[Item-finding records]
▬▬▬▬▬▬▬▬▬▬

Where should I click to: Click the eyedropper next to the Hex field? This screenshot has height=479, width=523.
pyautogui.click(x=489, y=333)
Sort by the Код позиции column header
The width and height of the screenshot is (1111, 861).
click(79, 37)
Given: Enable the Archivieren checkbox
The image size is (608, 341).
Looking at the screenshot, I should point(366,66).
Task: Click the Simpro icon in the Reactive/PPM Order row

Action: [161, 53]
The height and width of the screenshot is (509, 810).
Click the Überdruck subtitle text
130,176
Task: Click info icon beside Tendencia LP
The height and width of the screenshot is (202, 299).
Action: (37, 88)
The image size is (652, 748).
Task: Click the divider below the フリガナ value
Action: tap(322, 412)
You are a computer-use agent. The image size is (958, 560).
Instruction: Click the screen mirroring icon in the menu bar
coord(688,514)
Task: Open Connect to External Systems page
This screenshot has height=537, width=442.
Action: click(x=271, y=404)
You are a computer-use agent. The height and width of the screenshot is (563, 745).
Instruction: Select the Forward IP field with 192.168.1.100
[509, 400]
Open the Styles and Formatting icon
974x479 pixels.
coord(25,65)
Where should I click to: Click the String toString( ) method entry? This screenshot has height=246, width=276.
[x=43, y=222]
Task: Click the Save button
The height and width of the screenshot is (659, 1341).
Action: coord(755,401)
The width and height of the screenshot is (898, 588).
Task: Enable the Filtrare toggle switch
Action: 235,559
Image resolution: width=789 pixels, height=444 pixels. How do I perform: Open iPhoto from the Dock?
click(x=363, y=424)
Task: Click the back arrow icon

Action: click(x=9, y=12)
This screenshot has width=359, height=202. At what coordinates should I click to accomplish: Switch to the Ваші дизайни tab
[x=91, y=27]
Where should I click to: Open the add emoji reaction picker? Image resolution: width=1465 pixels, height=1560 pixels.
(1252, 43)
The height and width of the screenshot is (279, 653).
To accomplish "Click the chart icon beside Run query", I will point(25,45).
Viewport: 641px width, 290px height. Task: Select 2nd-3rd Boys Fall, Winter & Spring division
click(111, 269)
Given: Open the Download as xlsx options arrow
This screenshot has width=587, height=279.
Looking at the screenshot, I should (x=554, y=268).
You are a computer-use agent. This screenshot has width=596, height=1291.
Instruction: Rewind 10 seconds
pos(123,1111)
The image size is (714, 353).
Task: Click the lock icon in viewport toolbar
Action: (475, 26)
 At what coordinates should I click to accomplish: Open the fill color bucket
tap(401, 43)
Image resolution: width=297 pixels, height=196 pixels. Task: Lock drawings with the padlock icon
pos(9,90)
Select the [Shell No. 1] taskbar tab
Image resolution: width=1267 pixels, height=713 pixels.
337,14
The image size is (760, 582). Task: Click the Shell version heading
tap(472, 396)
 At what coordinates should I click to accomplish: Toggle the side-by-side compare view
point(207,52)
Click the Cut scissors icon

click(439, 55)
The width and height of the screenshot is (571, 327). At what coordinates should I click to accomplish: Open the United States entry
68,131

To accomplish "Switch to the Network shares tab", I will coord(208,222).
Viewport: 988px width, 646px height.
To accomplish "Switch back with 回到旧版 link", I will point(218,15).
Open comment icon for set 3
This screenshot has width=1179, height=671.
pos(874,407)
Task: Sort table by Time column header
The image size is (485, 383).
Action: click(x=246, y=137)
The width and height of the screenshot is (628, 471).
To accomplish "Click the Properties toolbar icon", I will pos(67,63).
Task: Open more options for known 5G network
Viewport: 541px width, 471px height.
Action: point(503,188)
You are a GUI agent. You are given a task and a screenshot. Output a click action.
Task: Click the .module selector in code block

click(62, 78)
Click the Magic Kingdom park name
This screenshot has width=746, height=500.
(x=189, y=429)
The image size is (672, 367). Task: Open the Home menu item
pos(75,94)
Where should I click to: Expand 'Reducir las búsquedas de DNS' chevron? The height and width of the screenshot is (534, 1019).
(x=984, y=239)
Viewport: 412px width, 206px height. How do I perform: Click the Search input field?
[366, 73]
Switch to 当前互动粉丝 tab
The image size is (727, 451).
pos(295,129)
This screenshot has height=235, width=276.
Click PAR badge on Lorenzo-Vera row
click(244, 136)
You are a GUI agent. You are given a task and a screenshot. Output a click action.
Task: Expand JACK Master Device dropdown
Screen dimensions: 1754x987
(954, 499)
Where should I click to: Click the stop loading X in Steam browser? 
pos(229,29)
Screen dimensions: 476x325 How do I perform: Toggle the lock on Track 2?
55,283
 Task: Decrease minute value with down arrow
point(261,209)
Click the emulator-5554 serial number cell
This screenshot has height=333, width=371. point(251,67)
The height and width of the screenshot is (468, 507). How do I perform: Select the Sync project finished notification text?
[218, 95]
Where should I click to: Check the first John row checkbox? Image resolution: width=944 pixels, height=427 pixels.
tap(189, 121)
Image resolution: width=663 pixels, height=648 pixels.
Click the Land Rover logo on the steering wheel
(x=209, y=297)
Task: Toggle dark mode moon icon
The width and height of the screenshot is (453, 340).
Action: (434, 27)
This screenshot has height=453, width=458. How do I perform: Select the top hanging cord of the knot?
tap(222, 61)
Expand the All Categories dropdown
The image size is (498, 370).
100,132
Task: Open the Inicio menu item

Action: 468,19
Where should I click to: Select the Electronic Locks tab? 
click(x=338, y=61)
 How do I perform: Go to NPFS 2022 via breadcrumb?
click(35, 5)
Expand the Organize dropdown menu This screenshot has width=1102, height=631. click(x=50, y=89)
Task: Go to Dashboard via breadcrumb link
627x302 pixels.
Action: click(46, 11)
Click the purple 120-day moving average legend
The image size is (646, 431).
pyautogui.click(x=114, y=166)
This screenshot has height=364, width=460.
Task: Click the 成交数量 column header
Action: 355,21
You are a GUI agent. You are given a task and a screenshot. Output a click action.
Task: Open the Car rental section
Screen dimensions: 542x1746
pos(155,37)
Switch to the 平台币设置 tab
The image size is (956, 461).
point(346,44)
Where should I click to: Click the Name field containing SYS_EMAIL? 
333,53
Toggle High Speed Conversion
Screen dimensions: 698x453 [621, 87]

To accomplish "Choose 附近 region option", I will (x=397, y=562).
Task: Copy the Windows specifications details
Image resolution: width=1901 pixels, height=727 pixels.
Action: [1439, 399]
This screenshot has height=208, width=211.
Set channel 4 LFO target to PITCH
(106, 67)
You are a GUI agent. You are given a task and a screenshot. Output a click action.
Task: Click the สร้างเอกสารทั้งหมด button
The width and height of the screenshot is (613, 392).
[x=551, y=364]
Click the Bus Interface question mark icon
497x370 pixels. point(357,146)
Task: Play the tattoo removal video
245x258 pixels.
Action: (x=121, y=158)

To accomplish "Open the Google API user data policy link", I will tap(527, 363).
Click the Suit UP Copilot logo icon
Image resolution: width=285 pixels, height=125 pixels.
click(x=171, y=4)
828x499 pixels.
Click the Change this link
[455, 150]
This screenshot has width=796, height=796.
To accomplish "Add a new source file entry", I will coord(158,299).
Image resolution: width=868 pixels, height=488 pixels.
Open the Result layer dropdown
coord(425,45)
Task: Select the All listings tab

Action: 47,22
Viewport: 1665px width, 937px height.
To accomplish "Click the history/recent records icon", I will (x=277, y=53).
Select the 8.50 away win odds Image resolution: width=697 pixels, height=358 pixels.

▬▬▬▬▬▬▬▬▬▬

▶ **Written problem**
Return all of the lines above word for word, without any change.

▶ **Correct response**
Where should I click to: Click the eyedropper next to the Hex field? This screenshot has height=479, width=523.
pyautogui.click(x=489, y=333)
Sort by the Код позиции column header
The width and height of the screenshot is (1111, 861).
click(79, 37)
Given: Enable the Archivieren checkbox
The image size is (608, 341).
Looking at the screenshot, I should point(366,66).
Task: Click the Simpro icon in the Reactive/PPM Order row

Action: [161, 53]
The height and width of the screenshot is (509, 810).
Click the Überdruck subtitle text
130,176
Task: Click info icon beside Tendencia LP
The height and width of the screenshot is (202, 299).
Action: (37, 88)
The image size is (652, 748).
Task: Click the divider below the フリガナ value
Action: tap(322, 412)
You are a computer-use agent. The image size is (958, 560).
Instruction: Click the screen mirroring icon in the menu bar
coord(688,514)
Task: Open Connect to External Systems page
This screenshot has height=537, width=442.
Action: click(x=271, y=404)
You are a computer-use agent. The height and width of the screenshot is (563, 745).
Instruction: Select the Forward IP field with 192.168.1.100
[509, 400]
Open the Styles and Formatting icon
974x479 pixels.
coord(25,65)
Where should I click to: Click the String toString( ) method entry? This screenshot has height=246, width=276.
[x=43, y=222]
Task: Click the Save button
The height and width of the screenshot is (659, 1341).
Action: coord(755,401)
The width and height of the screenshot is (898, 588).
Task: Enable the Filtrare toggle switch
Action: 235,559
Image resolution: width=789 pixels, height=444 pixels. How do I perform: Open iPhoto from the Dock?
click(x=363, y=424)
Task: Click the back arrow icon

Action: click(x=9, y=12)
This screenshot has width=359, height=202. At what coordinates should I click to accomplish: Switch to the Ваші дизайни tab
[x=91, y=27]
Where should I click to: Open the add emoji reaction picker? Image resolution: width=1465 pixels, height=1560 pixels.
(1252, 43)
The height and width of the screenshot is (279, 653).
To accomplish "Click the chart icon beside Run query", I will point(25,45).
Viewport: 641px width, 290px height. Task: Select 2nd-3rd Boys Fall, Winter & Spring division
click(111, 269)
Given: Open the Download as xlsx options arrow
This screenshot has width=587, height=279.
Looking at the screenshot, I should (x=554, y=268).
You are a computer-use agent. This screenshot has width=596, height=1291.
Instruction: Rewind 10 seconds
pos(123,1111)
The image size is (714, 353).
Task: Click the lock icon in viewport toolbar
Action: (475, 26)
 At what coordinates should I click to accomplish: Open the fill color bucket
tap(401, 43)
Image resolution: width=297 pixels, height=196 pixels. Task: Lock drawings with the padlock icon
pos(9,90)
Select the [Shell No. 1] taskbar tab
Image resolution: width=1267 pixels, height=713 pixels.
337,14
The image size is (760, 582). Task: Click the Shell version heading
tap(472, 396)
 At what coordinates should I click to accomplish: Toggle the side-by-side compare view
point(207,52)
Click the Cut scissors icon

click(439, 55)
The width and height of the screenshot is (571, 327). At what coordinates should I click to accomplish: Open the United States entry
68,131

To accomplish "Switch to the Network shares tab", I will coord(208,222).
Viewport: 988px width, 646px height.
To accomplish "Switch back with 回到旧版 link", I will point(218,15).
Open comment icon for set 3
This screenshot has width=1179, height=671.
pos(874,407)
Task: Sort table by Time column header
The image size is (485, 383).
Action: click(x=246, y=137)
The width and height of the screenshot is (628, 471).
To accomplish "Click the Properties toolbar icon", I will pos(67,63).
Task: Open more options for known 5G network
Viewport: 541px width, 471px height.
Action: point(503,188)
You are a GUI agent. You are given a task and a screenshot. Output a click action.
Task: Click the .module selector in code block

click(62, 78)
Click the Magic Kingdom park name
This screenshot has width=746, height=500.
(x=189, y=429)
The image size is (672, 367). Task: Open the Home menu item
pos(75,94)
Where should I click to: Expand 'Reducir las búsquedas de DNS' chevron? The height and width of the screenshot is (534, 1019).
(x=984, y=239)
Viewport: 412px width, 206px height. How do I perform: Click the Search input field?
[366, 73]
Switch to 当前互动粉丝 tab
The image size is (727, 451).
pos(295,129)
This screenshot has height=235, width=276.
Click PAR badge on Lorenzo-Vera row
click(244, 136)
You are a GUI agent. You are given a task and a screenshot. Output a click action.
Task: Expand JACK Master Device dropdown
Screen dimensions: 1754x987
(954, 499)
Where should I click to: Click the stop loading X in Steam browser? 
pos(229,29)
Screen dimensions: 476x325 How do I perform: Toggle the lock on Track 2?
55,283
 Task: Decrease minute value with down arrow
point(261,209)
Click the emulator-5554 serial number cell
This screenshot has height=333, width=371. point(251,67)
The height and width of the screenshot is (468, 507). How do I perform: Select the Sync project finished notification text?
[218, 95]
Where should I click to: Check the first John row checkbox? Image resolution: width=944 pixels, height=427 pixels.
tap(189, 121)
Image resolution: width=663 pixels, height=648 pixels.
Click the Land Rover logo on the steering wheel
(x=209, y=297)
Task: Toggle dark mode moon icon
The width and height of the screenshot is (453, 340).
Action: (434, 27)
This screenshot has height=453, width=458. How do I perform: Select the top hanging cord of the knot?
tap(222, 61)
Expand the All Categories dropdown
The image size is (498, 370).
100,132
Task: Open the Inicio menu item

Action: 468,19
Where should I click to: Select the Electronic Locks tab? 
click(x=338, y=61)
 How do I perform: Go to NPFS 2022 via breadcrumb?
click(35, 5)
Expand the Organize dropdown menu This screenshot has width=1102, height=631. click(x=50, y=89)
Task: Go to Dashboard via breadcrumb link
627x302 pixels.
Action: click(46, 11)
Click the purple 120-day moving average legend
The image size is (646, 431).
pyautogui.click(x=114, y=166)
This screenshot has height=364, width=460.
Task: Click the 成交数量 column header
Action: 355,21
You are a GUI agent. You are given a task and a screenshot. Output a click action.
Task: Open the Car rental section
Screen dimensions: 542x1746
pos(155,37)
Switch to the 平台币设置 tab
The image size is (956, 461).
point(346,44)
Where should I click to: Click the Name field containing SYS_EMAIL? 
333,53
Toggle High Speed Conversion
Screen dimensions: 698x453 [621, 87]

To accomplish "Choose 附近 region option", I will (x=397, y=562).
Task: Copy the Windows specifications details
Image resolution: width=1901 pixels, height=727 pixels.
Action: [1439, 399]
This screenshot has height=208, width=211.
Set channel 4 LFO target to PITCH
(106, 67)
You are a GUI agent. You are given a task and a screenshot. Output a click action.
Task: Click the สร้างเอกสารทั้งหมด button
The width and height of the screenshot is (613, 392).
[x=551, y=364]
Click the Bus Interface question mark icon
497x370 pixels. point(357,146)
Task: Play the tattoo removal video
245x258 pixels.
Action: (x=121, y=158)

To accomplish "Open the Google API user data policy link", I will tap(527, 363).
Click the Suit UP Copilot logo icon
Image resolution: width=285 pixels, height=125 pixels.
click(x=171, y=4)
828x499 pixels.
Click the Change this link
[455, 150]
This screenshot has width=796, height=796.
To accomplish "Add a new source file entry", I will coord(158,299).
Image resolution: width=868 pixels, height=488 pixels.
Open the Result layer dropdown
coord(425,45)
Task: Select the All listings tab

Action: 47,22
Viewport: 1665px width, 937px height.
To accomplish "Click the history/recent records icon", I will (x=277, y=53).
Select the 8.50 away win odds Image resolution: width=697 pixels, height=358 pixels.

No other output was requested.